I recently read God, Human, Animal, Machine: Technology, Metaphor, and the Search for Meaning by Meghan O’Gieblyn (2021).My top takeaways:
· Science presumes a third person perspective, yet consciousness is a first-person experience.
· We have yet to understand the phenomenological experience—the entirely subjective world (color, sensations, thoughts, ideas, beliefs)
· The “hard problem,” as described by Chalmers, Chopra, and others, is understanding consciousness.
· Kurzwell predicts that Singularity – the merging humans with technologies – will happen by the year 2045.
· Nature can be thought of metaphorically as a huge river, constantly flowing, changing, evolving.
· Are “atheists” and “believers” simply choosing different metaphors for understanding the transcendent?
· Self-organizing emergent systems occur at ALL levels of life – from tiniest organisms to humans – and perhaps beyond.
· Emergence is the ontological opposite of reductive materialism.
· Our mind is not simply a physical object to be examined, but rather, a structural pattern that emerges from the complexity of an entire internal-external network.
· Claude Shannon, the father of information theory, defined information as “the resolution of uncertainty.”
· A current theory of consciousness is called Integrated Information Theory (IIT).
· Panpsychism envisions all of nature—plants, animals, humans, angels, and God himself—existing within a continuum of consciousness.
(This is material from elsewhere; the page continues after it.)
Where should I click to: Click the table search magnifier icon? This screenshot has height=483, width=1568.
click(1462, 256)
It’s sort of an all-centric vs human-centric (anthropomorphic) view of the universe.
· Metonymy is the belief that the mind serves as a microcosm of the world’s macroscopic consciousness.
· There is an irrefutable connection between “influencer” and “influenza.”
My favorite quotes:
“All perception is metaphor—as Wittgenstein put it, we never merely see, we always ‘see as.’” (p. 11)
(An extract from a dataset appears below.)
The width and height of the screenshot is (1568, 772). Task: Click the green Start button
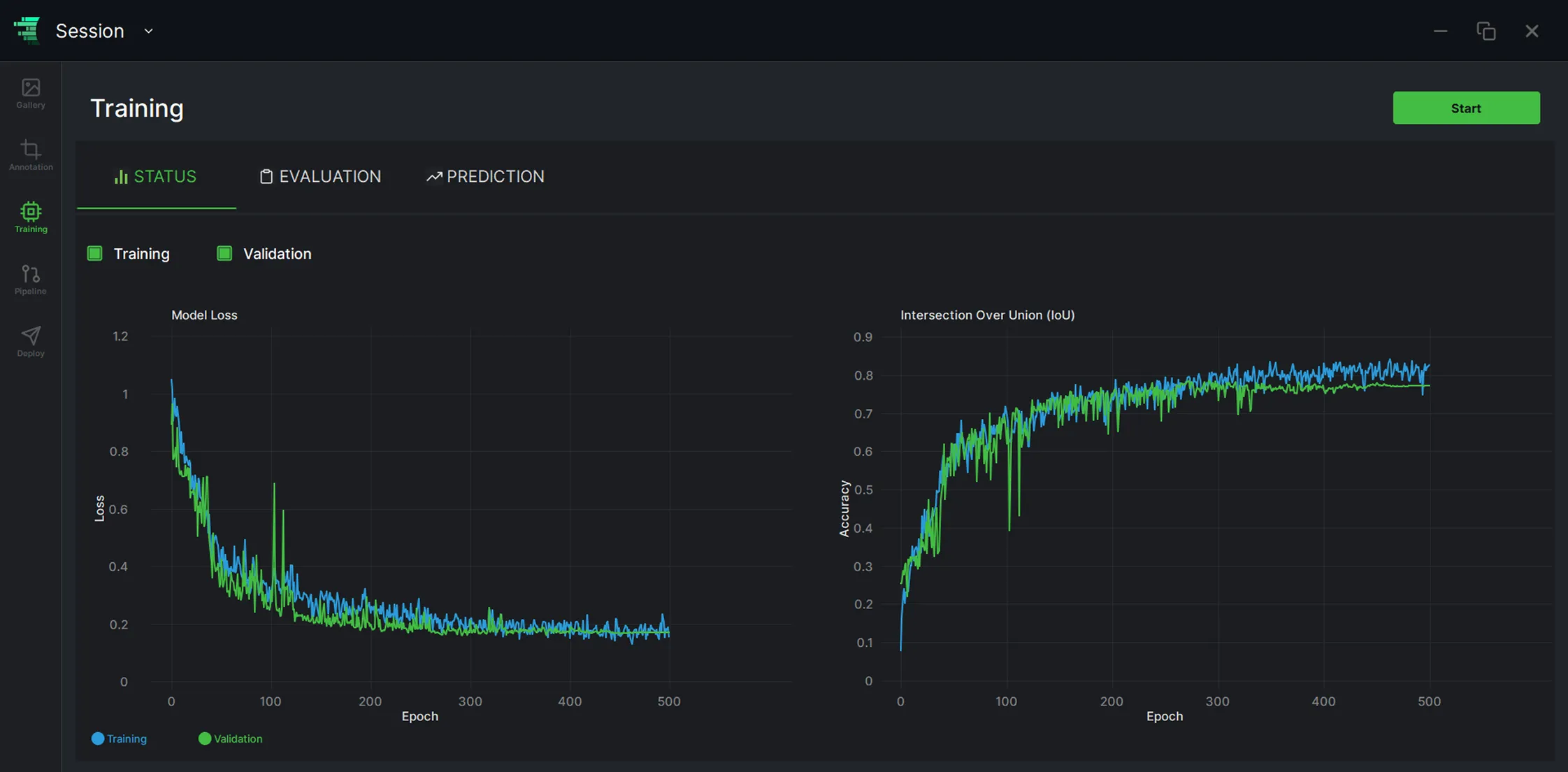[x=1466, y=108]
“In the lecture rooms and the laboratory, the only value that should hold is intellectual integrity.” (p. 47)
“Bohr believed that whenever we encountered a paradox, it was a sign that we were hitting on something true and real.” (p. 130)
“In the year 2001 alone, the amount of information generated doubled that of all information produced in human history. In 2002 it doubled again, and this trend has continued every year since.” (p. 194)
Many researchers in the AI field suggests that the WHY really no longer matters. They argue that if the data show us the WHAT and the HOW, then we know all we need to know. I still have a burning question: Can justice, and morality, and quality of life be reduced to an algorithm?
I picked this book per my current interest in AI. Learning is sense-making. If you’re interested in trying to make a little better sense of things, this book will aid your journey.